In Bennitt’s case, a segment of internal carotid artery in his neck was almost completely closed up, said Jay Morrow, MD, a neurointerventional and interventional radiologist at Spectrum Health. On the right side of Bennitt’s head, a segment of internal carotid artery was entirely occluded, as was the middle cerebral artery.

When the clot broke off and tumbled into his brain and blocked an artery, Bennitt was in deadly danger from ischemic stroke.

Millions of his brain cells could die each minute. And once gone, there was no getting them back.

In such moments, speed is critical.

Bennitt was fortunate. The breakfast crowd at the Red Rock Grille knew what was happening and they got an ambulance there quickly.

And when he arrived at Spectrum Health Butterworth Hospital, doctors were quick to use a relatively new stroke treatment involving a device called Solitaire.

The procedure doesn’t just dissolve a brain-killing clot—it removes it altogether.

The FDA approved it in 2012, and Dr. Morrow used it at Spectrum Health later that same year. He was, in fact, the first physician to use the procedure in West Michigan.

“I’ve been using Solitaire for four years at Spectrum Health with good results,” Dr. Morrow said. “It has been just a little over a year that landmark studies were published in prominent medical journals, which prove the effectiveness of endovascular ischemic stroke treatment.”

Previously, and in many cases still, drugs alone are used to dissolve a clot. This new procedure, using a device known as a stent retriever, physically removes the clot.

It’s done mechanically, with the doctor first inserting a guide wire and then a catheter into the patient’s artery, then inserting a device that feeds up and out of the catheter, where it then essentially enmeshes the clot and extracts it.

Throughout the procedure, the doctor and his team use fluoroscopic imaging to see inside the artery.

Bennitt is one of two patients who Dr. Morrow treated this past fall for ischemic stroke.

“These patients would have had large strokes that would carry greater than 50 percent mortality if left untreated,” Dr. Morrow said. “They are also the type of strokes for which intravenous (drugs) are largely ineffective.

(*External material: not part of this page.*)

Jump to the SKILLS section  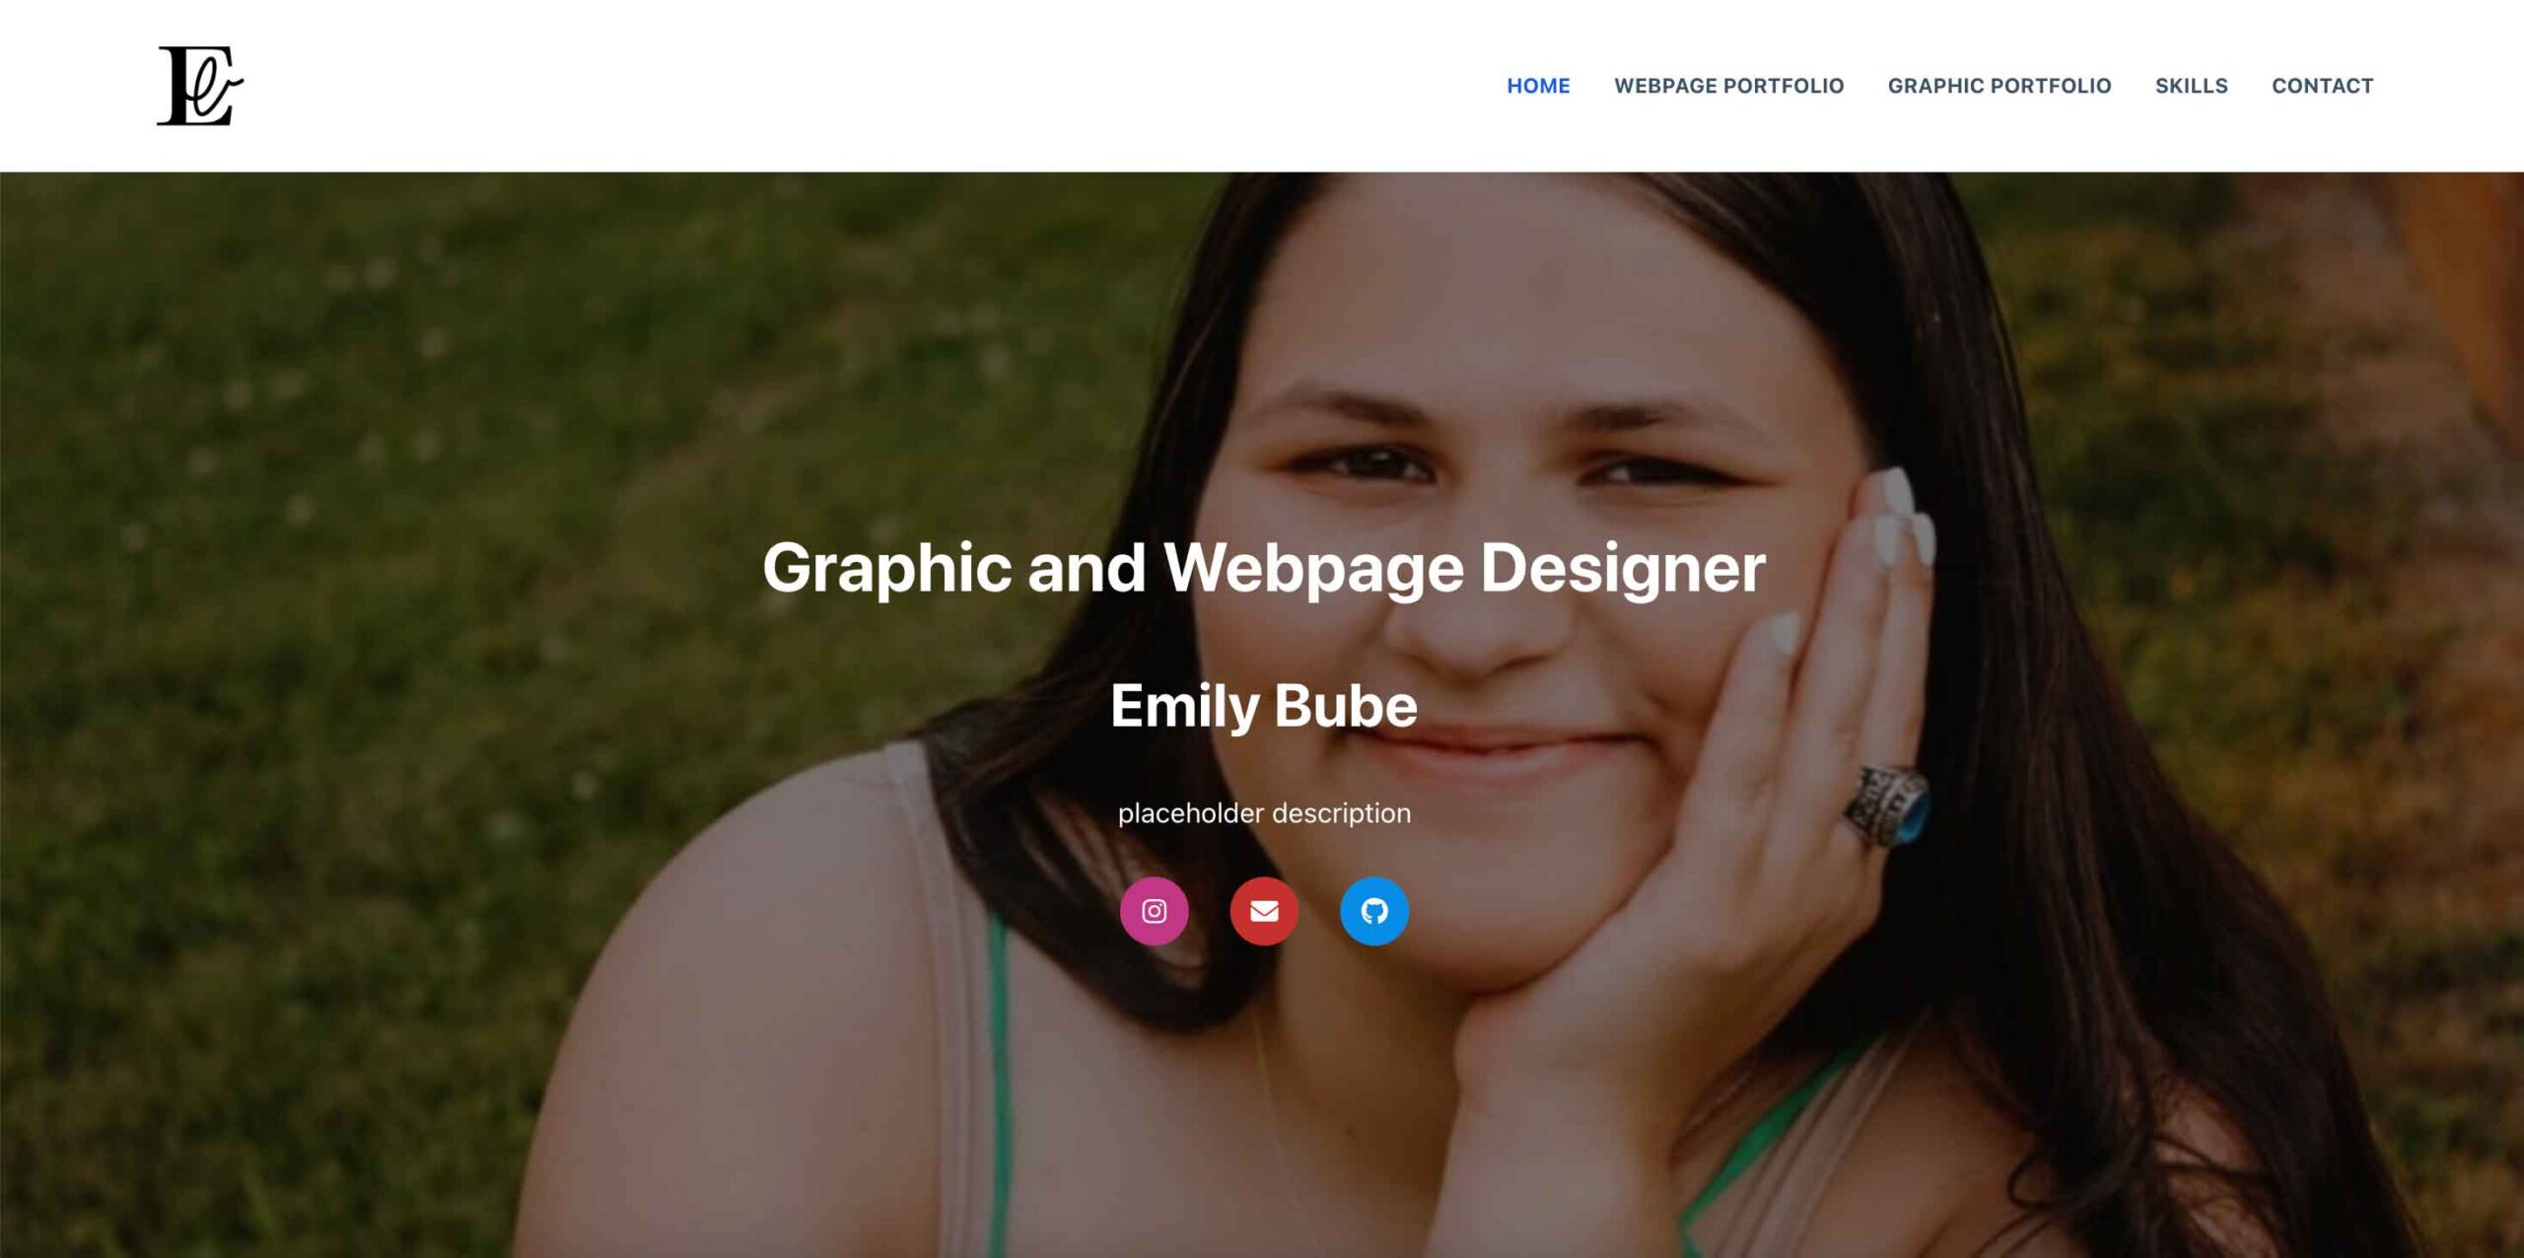pyautogui.click(x=2191, y=86)
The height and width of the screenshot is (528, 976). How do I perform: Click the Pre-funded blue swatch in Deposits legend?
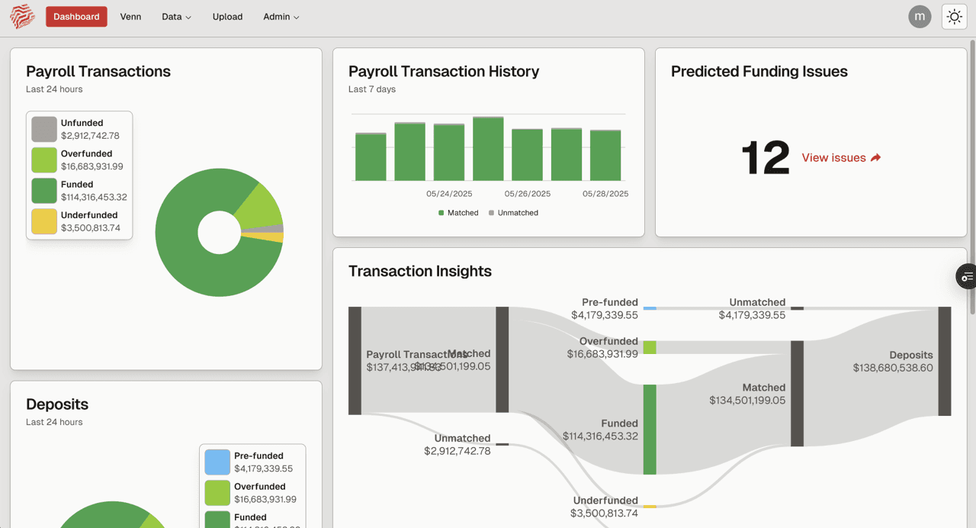click(x=217, y=462)
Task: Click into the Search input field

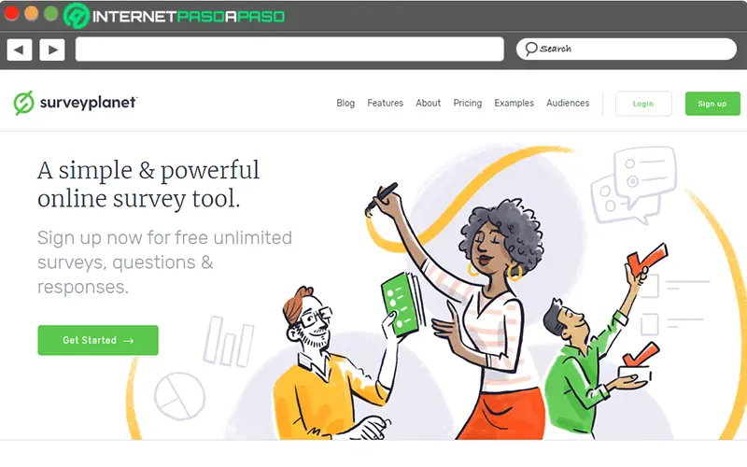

“Today, both individuals are completely independent,” the doctor said. “It would be difficult to tell that the individuals even had a stroke.”

Symptom free

During a recent checkup at Spectrum Health, Bennitt wondered aloud at the “what ifs.”

He fought back tears and his breath grew ragged as he listened to a doctor tell him how close he came to disaster. Next to him sat his wife, Barbara, who reached out for his hand. His emotions are not all for himself.

Before the stroke, Bennitt drove a heavy truck for Nyblad Orchards in Kent City, Michigan. The morning of his stroke, he had planned to head to work after breakfast.

Plans change. He didn’t go to work. He no longer drives truck.

“What if this had happened while I was driving?” he wondered aloud.

There’s always plenty to think about afterward. Like this: What if he hadn’t received rapid treatment with a new procedure?

Some people recover from strokes, but more than two-thirds of survivors are left battling some type of disability.

To this day, Bennitt is symptom free. It’s likely due in large part to the quick use of the new procedure.

Spectrum Health’s approach to stroke treatment—stent retrieval, combined with medicine—has led to much better outcomes for patients, said Muhib Khan, MD, a vascular neurologist at Spectrum Health.

Clot removal is part of the new frontier in stroke treatment.

“We’ve had success treating strokes, previously with drugs and now with stent removal,” Dr. Khan said.

While the medical world can’t restore brain cells that have died—once they’re dead, they’re dead, Dr. Khan said—that doesn’t mean researchers aren’t trying.

That could be the next frontier for treatment.

“In the future, we would restore the cells and limit permanent damage,” Dr. Khan said.